Cerro Murallón, attempt. The following has been condensed from a press release provided by Glowacz’s publicist in response to our request for information:

“Gone with the Wind” Part 1, featuring Stefan Glowacz and Robert Jasper. Top of the Murallón north buttress in sight, but out of reach: a two-man team consisting of Jasper and Glowacz—both part of a small elite of world-class expedition climbers—after an intense nine- week struggle, just barely failed to reach their goal.

Prologue. Stefan Glowacz and Robert Jasper once again [AAJ 2004, pp. 318-320] set out for Argentina in October. Their objective: another first ascent on Mt. Murallón (2,831m), this time on its mighty north face. There are certainly countless better-known goals, for instance in the Himalaya. However, exceptional climbers have been increasingly seeking challenges on peaks so remote that hardly anybody would risk attempting an ascent. Mt. Murallón, for instance, is situated in the middle of the Patagonian ice cap and is exposed to notorious blizzards. Not even the smallest of bushes provides shelter.
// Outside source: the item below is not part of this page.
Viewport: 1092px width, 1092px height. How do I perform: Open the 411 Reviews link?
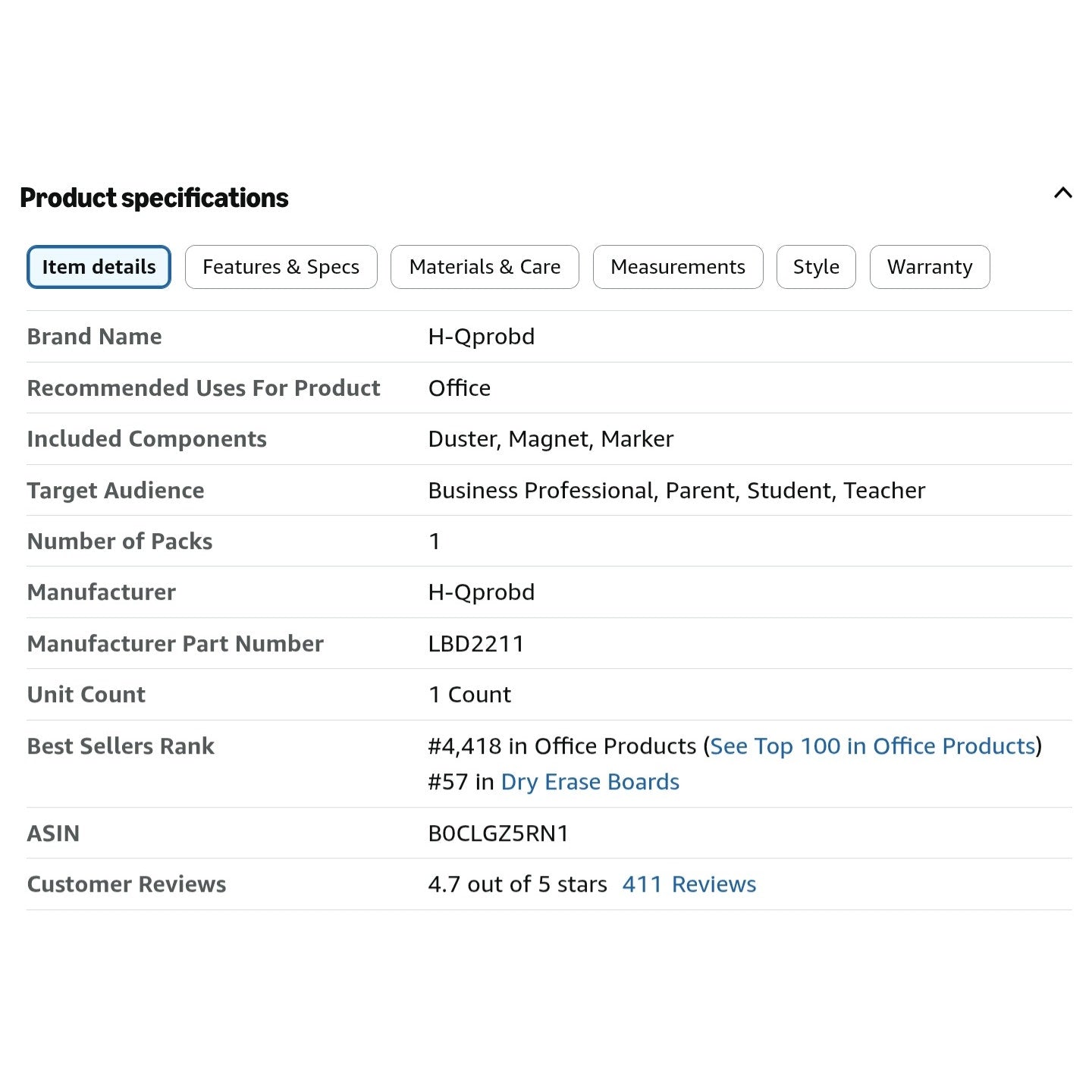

The Approach—a Torturous Adventure. Stefan Glowacz and Robert Jasper, with photographer Klaus Fengler, had to carry 200kg of freeze-dried food to the start of the climb. There were an additional 40 liters of petrol, 500m of fixed rope, climbing material, and three tents to carry. In the Himalaya expeditions are accompanied by coolies, porters, cooks, liaison officers, and doctors. On Murallón external help is out of the question. On the trek in, the small team was accompanied by mountain guide Hans Martin Götz, journalist Tobias Hatje, and cameraman Sebastian Tischler. The team set up base camp under overhanging rocks beneath the north buttress.

A Once in a Lifetime Experience. Two days later Glowacz and Jasper started climbing. On the first day they covered 200m, a good start. By day five they had reached the headwall. The following day, climbing two demanding free pitches and two on aid, the team worked its way to a point 200m from the summit. Then luck left with the arrival of a dreaded Patagonian blizzard. Their tents buckled under the wind, and Jasper, Glowacz, and Fengler were forced to retreat for miles to Refugio Pascale, a small tin hut.

Rome Was Not Built in a Day. Precious time elapsed while they waited for better weather. Desperate, but also full of hope, Jasper and Glowacz made another attempt at the summit but found their fixed ropes torn to shreds. Rocks and chunks of ice flew horizontally through the air. Glowacz and Jasper retreated: a brutal trek back to civilization. The projected route on Murallón already has its name: “Vom Winde verweht”—Gone with the Wind. To date it has 21 pitches, 17 of which were climbed free, four with aid. Their rating suggestion is 7c/A?. The team thinks the aid pitches should go free under favorable conditions.

In October 2005 Glowacz and Jasper want to return to Patagonia and to Murallón—to a route they consider the “line of their lives.”